Wednesday, August 17, 2011

Radical overhaul of military retirement eyed

No one gets rich in the military. In an all-volunteer force, the point is to serve your country. Of course military troops have to eat and have a roof over their heads so they get paid. Before we start looking to cut retirements (50 percent of the highest base pay received while on active duty), it might be a little illuminating to understand how little troops are paid in the first place.

Since the SEALs have been making the news, let's at the pay of an E-6, Petty Officer 1st Class (PO1). He had to have been in the Navy for at least three years in order to tryout for BUDs (25 weeks), this in addition to recruit training (8 weeks) and skills training (2-4 months). Some sailors such as medics will receive advance training of another 3-6 months depending on the school.

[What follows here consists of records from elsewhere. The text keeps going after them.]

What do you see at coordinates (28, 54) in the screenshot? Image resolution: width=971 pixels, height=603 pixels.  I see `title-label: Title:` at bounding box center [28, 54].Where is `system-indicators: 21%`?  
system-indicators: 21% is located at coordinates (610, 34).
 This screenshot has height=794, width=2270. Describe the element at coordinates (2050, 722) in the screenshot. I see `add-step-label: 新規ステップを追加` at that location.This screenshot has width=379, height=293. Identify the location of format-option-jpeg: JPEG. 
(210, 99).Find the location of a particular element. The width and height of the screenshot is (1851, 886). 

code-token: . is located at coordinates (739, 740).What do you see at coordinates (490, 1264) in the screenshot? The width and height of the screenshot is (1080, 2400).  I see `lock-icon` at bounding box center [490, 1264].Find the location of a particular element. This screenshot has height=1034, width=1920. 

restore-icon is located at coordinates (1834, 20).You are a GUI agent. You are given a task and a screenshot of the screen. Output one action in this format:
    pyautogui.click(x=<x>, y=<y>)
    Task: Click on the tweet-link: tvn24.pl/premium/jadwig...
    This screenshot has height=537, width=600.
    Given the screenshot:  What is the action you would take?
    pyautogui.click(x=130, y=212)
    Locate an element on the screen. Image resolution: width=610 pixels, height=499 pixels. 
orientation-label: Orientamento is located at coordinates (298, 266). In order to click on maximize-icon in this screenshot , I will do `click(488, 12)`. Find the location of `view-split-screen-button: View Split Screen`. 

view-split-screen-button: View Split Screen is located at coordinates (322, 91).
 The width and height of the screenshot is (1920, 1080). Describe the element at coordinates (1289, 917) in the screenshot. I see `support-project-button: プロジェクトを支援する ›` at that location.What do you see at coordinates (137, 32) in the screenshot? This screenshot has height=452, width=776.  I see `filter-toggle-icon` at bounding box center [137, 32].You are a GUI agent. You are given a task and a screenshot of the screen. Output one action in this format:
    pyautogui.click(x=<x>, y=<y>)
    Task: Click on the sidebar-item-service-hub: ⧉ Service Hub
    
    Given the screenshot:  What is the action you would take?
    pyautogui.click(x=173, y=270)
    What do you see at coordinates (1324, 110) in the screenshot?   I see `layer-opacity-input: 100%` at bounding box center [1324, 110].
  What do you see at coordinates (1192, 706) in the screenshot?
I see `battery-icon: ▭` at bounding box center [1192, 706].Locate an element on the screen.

The physical requirements to be a SEAL are well documented. Consider this though, what would an Olympic caliber athlete, sharpshooter and parachutist earn? Using the 2011 pay charts and our example of a PO1, base pay would be $3,192. If he is married he gets another $888. He gets $250 extra for being on jump status plus $340 for dive status. A petty office 1st class SEAL then receives, for all of the training and skills, around $56,000 a year.

Compare the PO1 salary with Ryan Mundy who was a safety with the 2009-2010 Pittsburgh Steelers. He was one of the lowest paid Steelers an received $310,00 per year. A professional athlete, playing a game in which he certainly could be hurt but is not facing enemy fire is paid nearly six times what an elite Navy SEAL is paid.

Unlike most professional athletes, SEALs are expected to have a 20 year career (it takes almost 10 years before a regular SEAL is ready for SEAL TEAM Six). How many professional athletes have a career that spans that long?

My example focused on a Navy SEAL that qualifies for the maximum in incentive pay. You basic troop at the same rank does not get jump or dive pay. Their annual salary is around $48,000 for defending their country.

Patriotism can overcome only so many injuries and separations from family and friends. Earning that military retirement (a guarantee for the military member and 55% for their spouse in the event of the retiree's death) is the one incentive that keeps troops training and re-enlisting when in other careers people would have left to write their memoirs.

The government and Pentagon needs to leave the retirement alone, otherwise they can forget about retaining troops past their first or second enlistment. If they go to a 401K type system, the government will still end up spending money in increasingly larger signing bonuses and other incentives to keep troops in. Come on Leon, you can do better than this.